Früher, als die Grünen noch Turnschuhe trugen und ebensolche unausgetretenen Ansichten vertraten und Fundamentales kannten – da wurde um Positionen noch gerungen! Früher waren die Freien noch wirklich frei in Ihrer Meinung und fühlten sich nicht zum Parteiprogramm der reflexhaften Widerrede gegen jede von anderen geäußerte Meinung verpflichtet, auch wenn es die eigene ist. Früher hatte Linkssein eine gewisse intellektuelle Vornehmheit, sie war nicht dazu da, extremitätisch um sich zu beißen.

Und da frage ich mich, was die Politiker dazu bewegt, heute diese neuen Spielchen zu treiben. Es kann doch sein, dass sie nach unserer Stimme tanzen?! Und ist die Demokratie nicht so gedacht?
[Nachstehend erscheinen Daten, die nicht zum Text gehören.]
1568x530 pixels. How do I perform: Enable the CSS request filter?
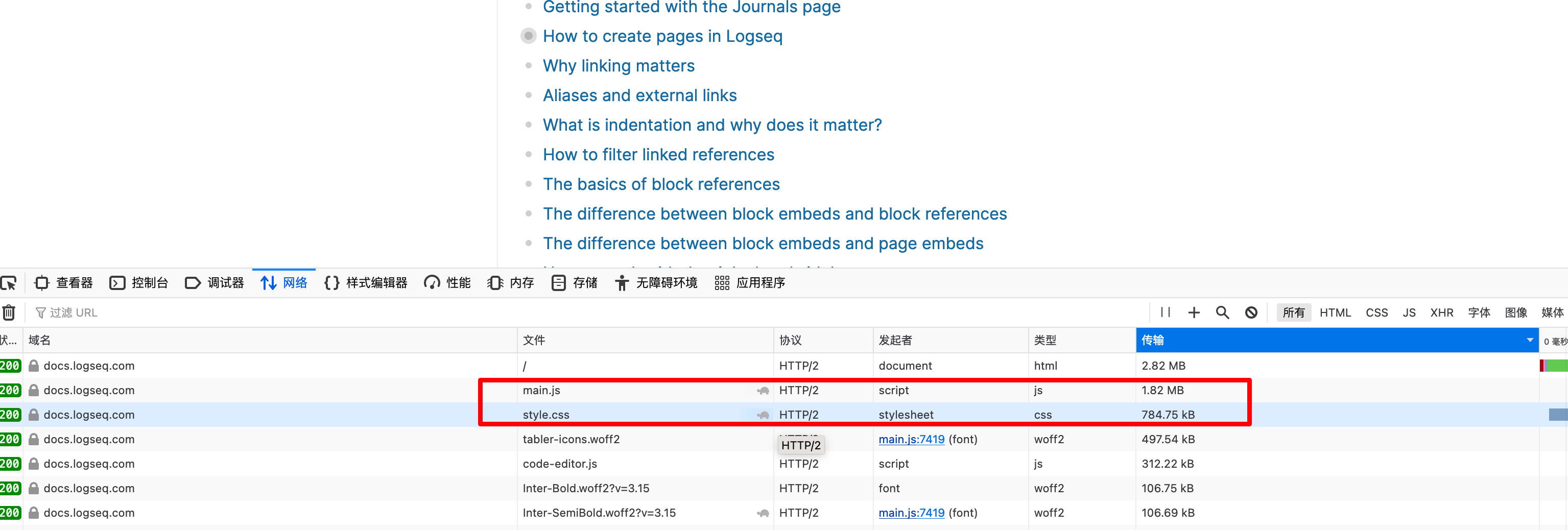(x=1376, y=312)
Und wie wollen wir sie? „Ich bin ein Star, holt mich hier raus!“ Wir quälen sie wie Superstars, Supertalente, Next Supermodels, noch Ungefeuerte – sie müssen vorspielen wie Big B(r)others, wir bewerten sie und lassen sie minutenlang unter teuflisch indifferentem Gebabbel leiden, bis wir ihnen sagen, dass sie raus sind.. Das ist wahre Machtausübung. Und im Grunde ist es so:

Das Publikum macht das Theater.

Publikum! Mach Theater im Theater, aber lass die Politik nicht in Theater ausarten! In der Politik bist Du nicht Publikum, sondern hier sind Sie verantwortlicher Bürger, dem es daran liegen sollte, mit seiner Stimme beizutragen, die gegenwärtige Krise zu bewältigen und unerschrocken in die Zukunft zu schreiten. Es ist nicht Ihre Krise, ich weiß, aber es ist letztlich doch Ihre Krise, glauben Sie mir. Springen Sie den Politikern ins Kreuz und seien Sie nicht nur eines für sie. Missbrauchen Sie sie nicht als Staatsschauspieler für den Kernintellekt Deutschlands. Verlangen Sie Taten! Und beurteilen Sie nicht täglich! Sie selbst hassen doch Chefs, die jede Woche an Ihren Zahlen herumkritteln und Ihnen als zuschauendes kritisches Publikum bei Ihrer Arbeit ständig mit Beifall und meistens Buhrufen Theater machen. Sie selbst sind es doch, die unter dem Chef-Publikum täglich leiden. Sie selbst stöhnen doch, dass man vor lauter Publikum kaum noch zum Arbeiten kommt! Also lassen Sie doch die Politiker einfach arbeiten, ja? Vielleicht können die das ja sogar, wenn wir sie nur lassen? Vielleicht geben wir ihnen sogar einen kleinen Spielraum für Eigenverantwortung?